Management of analgesia in acute pancreatitis: Results of a national survey

Acute pancreatitis is an acute inflammatory process which affects the pancreas. The guiding symptom is acute abdominal pain, usually located in the epigastrium and radiating like a belt. The pain is often so severe that patients have to go to Accident and Emergency, and are then admitted to hospital. Due to the severity, particularly in the first hours, adequate pain control is crucial in managing this condition. However, despite the high and increasing incidence of acute pancreatitis and it being one of the leading reasons for admission for gastrointestinal causes,1 there are few descriptive studies on how to manage the associated pain. Evidence on the type of drugs to be used to control such pain is also limited, as the published studies comparing efficacy and safety of different analgesics are very heterogeneous and only include small numbers of subjects.2, 3, 4, 5, 6, 7, 8, 9, 10 Review of studies, mostly with different opioids, has shown that morphine and opioids are safe for pain control in acute pancreatitis.11, 12 The classic paradigm which says morphine in particular, and opioids in general, should be avoided in acute pancreatitis due to the potential for inducing sphincter of Oddi dysfunction has thus been cast aside.
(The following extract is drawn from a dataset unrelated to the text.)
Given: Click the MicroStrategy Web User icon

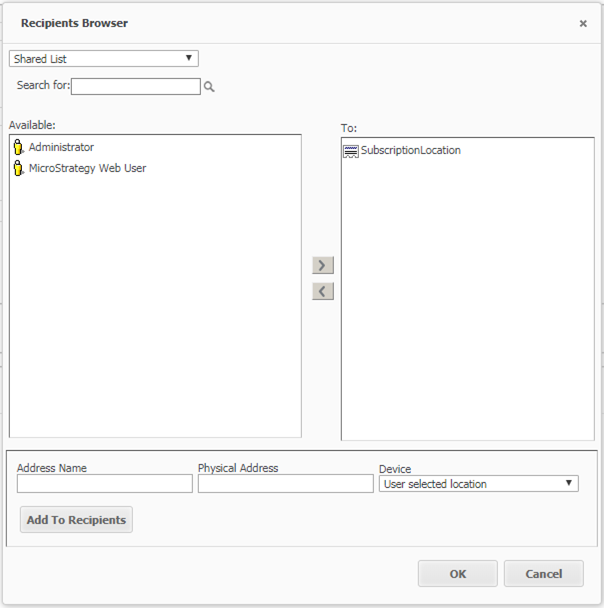Looking at the screenshot, I should pos(18,168).
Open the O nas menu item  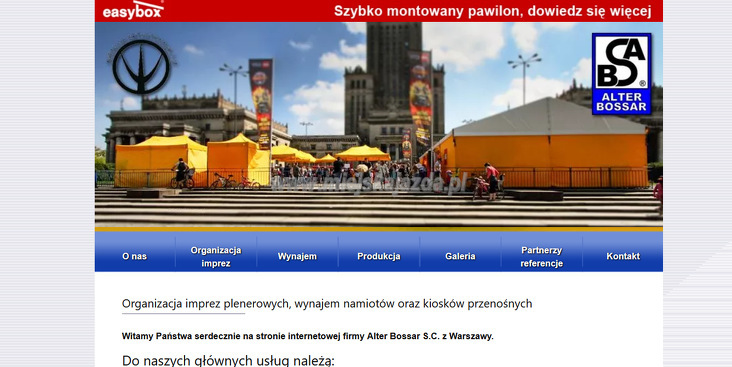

In the absence of specific recommendations for pain management in acute pancreatitis, the WHO analgesic scale is often applied. However, there are marked geographical differences in the availability and acceptability of different drugs.

Our aim was to explore how acute pancreatitis pain is managed in our setting by analysing which drugs are most commonly used and any differences which may exist, according to the characteristics of the prescribing physician or the medical centre.